The BBC has appointed Gill Hudson, a single mother and former editor of New Woman and Maxim, as the new editor of Radio Times.
The move is seen as a bid to shake off the magazine’s staid, ‘Middle-England’-style approach.
Hudson stepped down as editor of the BBC’s women’s glossy Eve two months ago to return to her main role as editorial director.
She will take over from Nigel Horne who quit Radio Times amid rumours of disagreements on the editorial floor in April.
Hudson said she was surprised by the job offer but added it would send out an encouraging message to other journalists who were single parents.
"It is a great marker that I was able to say, ‘I’m a single mother and I’m not sure I have got enough hours in the day’," she told Press Gazette. "They said, ‘That’s exactly why we want you to do it. You’ve got your feet on the ground, you’re not a media luvvie and we need someone who understands how busy peoples’ lives are’. I am absolutely thrilled."
Hudson said she was prepared to work as hard and fast as anyone but was not prepared to live in a "media glass bubble" and do a seven-day week.

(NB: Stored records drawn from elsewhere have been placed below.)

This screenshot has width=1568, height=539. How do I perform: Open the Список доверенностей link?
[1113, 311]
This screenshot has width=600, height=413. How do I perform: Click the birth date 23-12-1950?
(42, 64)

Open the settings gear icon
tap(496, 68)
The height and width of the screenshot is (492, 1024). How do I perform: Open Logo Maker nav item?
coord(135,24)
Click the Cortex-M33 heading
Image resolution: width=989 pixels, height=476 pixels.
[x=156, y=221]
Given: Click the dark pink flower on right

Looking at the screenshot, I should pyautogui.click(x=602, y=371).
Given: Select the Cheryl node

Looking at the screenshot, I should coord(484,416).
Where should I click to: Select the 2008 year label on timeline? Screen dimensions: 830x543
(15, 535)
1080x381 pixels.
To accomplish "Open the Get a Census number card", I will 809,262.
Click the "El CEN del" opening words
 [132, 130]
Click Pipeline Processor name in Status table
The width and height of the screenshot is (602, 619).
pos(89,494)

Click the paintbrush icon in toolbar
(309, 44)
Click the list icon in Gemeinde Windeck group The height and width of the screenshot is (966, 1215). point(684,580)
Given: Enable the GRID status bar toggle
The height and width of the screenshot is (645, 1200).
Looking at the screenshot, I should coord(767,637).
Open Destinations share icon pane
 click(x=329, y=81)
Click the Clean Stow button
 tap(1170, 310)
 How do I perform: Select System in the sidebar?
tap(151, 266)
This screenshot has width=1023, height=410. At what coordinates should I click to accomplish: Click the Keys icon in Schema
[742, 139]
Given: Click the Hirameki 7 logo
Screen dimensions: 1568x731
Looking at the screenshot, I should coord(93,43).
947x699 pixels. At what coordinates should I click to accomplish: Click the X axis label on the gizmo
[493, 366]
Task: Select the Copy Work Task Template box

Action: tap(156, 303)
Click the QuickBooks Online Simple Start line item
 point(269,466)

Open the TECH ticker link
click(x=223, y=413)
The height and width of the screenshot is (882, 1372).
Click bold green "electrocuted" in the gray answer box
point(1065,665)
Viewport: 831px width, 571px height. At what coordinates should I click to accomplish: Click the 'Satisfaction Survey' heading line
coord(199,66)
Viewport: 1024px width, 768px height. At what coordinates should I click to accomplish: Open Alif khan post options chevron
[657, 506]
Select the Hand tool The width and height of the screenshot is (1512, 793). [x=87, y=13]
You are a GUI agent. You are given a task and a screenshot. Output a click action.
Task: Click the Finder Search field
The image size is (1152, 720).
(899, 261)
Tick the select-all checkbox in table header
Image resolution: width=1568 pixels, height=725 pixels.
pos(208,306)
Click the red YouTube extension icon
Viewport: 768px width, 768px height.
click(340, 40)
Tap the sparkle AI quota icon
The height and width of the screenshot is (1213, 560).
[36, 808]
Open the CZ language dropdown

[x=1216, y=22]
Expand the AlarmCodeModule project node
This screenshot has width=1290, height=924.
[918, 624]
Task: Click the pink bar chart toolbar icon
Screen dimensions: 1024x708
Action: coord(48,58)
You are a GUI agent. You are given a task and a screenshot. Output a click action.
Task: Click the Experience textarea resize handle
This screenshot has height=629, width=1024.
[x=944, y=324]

"Radio Times is the best listings magazine around and you don’t treat that lightly. I feel I have just been handed the crown jewels and what you don’t do is trade them in for tacky diamantŽ. I’m going to polish them until they absolutely sparkle," she said.
The BBC will be relying on Hudson to increase the magazine’s 1.2 million circulation and reverse the 5 per cent fall it suffered in the latest ABCs.
Hudson, who is known for having saved Company from the brink of closure in the Eighties, suggested there was a "slight lack of energy" about Radio Times and said she intends to work on its tone of voice.
She has already approached half a dozen new writers. "I have no track record as a hire-and-fire merchant.
I assume people are on board with me. We do have some brilliant writers and I want more – new as well as established talent," she said.
Asked whether she was prepared to stir up controversy, as the magazine did when describing some BBC correspondents as the "strangest looking males on the planet", she said: "There is room for healthy debate. The main thing is that it is informed debate. If people have got strong arguments to make that they can stand up, I am happy to run them."